Twitter’s live audio service, Twitter Space, is down after a number of journalists that had just been suspended from the social network found they could still participate in it.
Twitter owner, Elon Musk, had said late Thursday night that the company was fixing an old bug and the audio service “should be working tomorrow.”
Earlier in the evening, Musk’s network threw reporters from CNN, Washington Post and New York Times among others into a seven-day suspension for allegedly disclosing the location of his private jet.
BuzzFeed News reporter, Katie Notopoulos, went live on Twitter Space to discuss the abrupt spate of bans, which came without communication to either the journalists or their publications, and was joined by Drew Harwell of the Washington Post and Matt Binder of Mashable, two of the suspended reporters.
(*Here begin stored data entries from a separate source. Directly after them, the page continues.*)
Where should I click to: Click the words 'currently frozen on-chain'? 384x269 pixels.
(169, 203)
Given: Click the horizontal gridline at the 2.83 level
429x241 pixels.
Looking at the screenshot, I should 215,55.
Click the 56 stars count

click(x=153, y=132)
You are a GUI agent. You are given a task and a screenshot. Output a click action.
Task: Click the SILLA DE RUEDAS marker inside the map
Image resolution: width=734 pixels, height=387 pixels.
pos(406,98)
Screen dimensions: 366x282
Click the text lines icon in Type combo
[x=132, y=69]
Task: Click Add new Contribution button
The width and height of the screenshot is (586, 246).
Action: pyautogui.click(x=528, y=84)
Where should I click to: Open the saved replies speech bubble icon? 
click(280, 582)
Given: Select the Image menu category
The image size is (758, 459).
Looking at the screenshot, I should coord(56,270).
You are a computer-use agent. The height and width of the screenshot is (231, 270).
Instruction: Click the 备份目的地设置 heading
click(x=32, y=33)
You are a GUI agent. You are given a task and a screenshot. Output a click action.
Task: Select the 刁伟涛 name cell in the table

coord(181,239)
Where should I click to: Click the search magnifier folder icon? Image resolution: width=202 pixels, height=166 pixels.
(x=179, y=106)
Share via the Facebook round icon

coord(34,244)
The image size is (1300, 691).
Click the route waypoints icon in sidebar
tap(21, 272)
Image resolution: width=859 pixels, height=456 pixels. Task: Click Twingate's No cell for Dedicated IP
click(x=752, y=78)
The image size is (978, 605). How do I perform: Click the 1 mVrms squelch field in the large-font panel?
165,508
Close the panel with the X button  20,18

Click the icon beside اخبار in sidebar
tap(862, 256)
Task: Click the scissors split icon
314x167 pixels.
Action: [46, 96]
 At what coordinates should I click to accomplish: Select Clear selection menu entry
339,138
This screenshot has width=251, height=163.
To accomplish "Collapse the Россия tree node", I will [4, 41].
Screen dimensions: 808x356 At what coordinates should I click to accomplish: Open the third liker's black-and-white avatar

Their tweets were no longer visible and they could not post new ones, however, they were still allowed to speak on the Space service.
Musk dropped in on the session as well, after it accumulated thousands of listeners, to say tersely that anyone who “doxxes (gives personal location information about another person),” will be suspended.
The journalists countered that they had not posted any real-time flight data, as he alleged, but by then the billionaire had quit the call. The dialogue drew more than 40,000 listeners at its peak.
Twitter Space went down while Notopoulos’ session was still ongoing, disconnecting everyone, she tweeted later. No recording or information about that session is available on Twitter now.
Some of the journalists had been tweeting about Twitter shutting down an @ElonJet account that tracked flights of the billionaire’s private jet and about versions of that account hosted on other social networks.
Twitter did not say why the reporters’ accounts were suspended.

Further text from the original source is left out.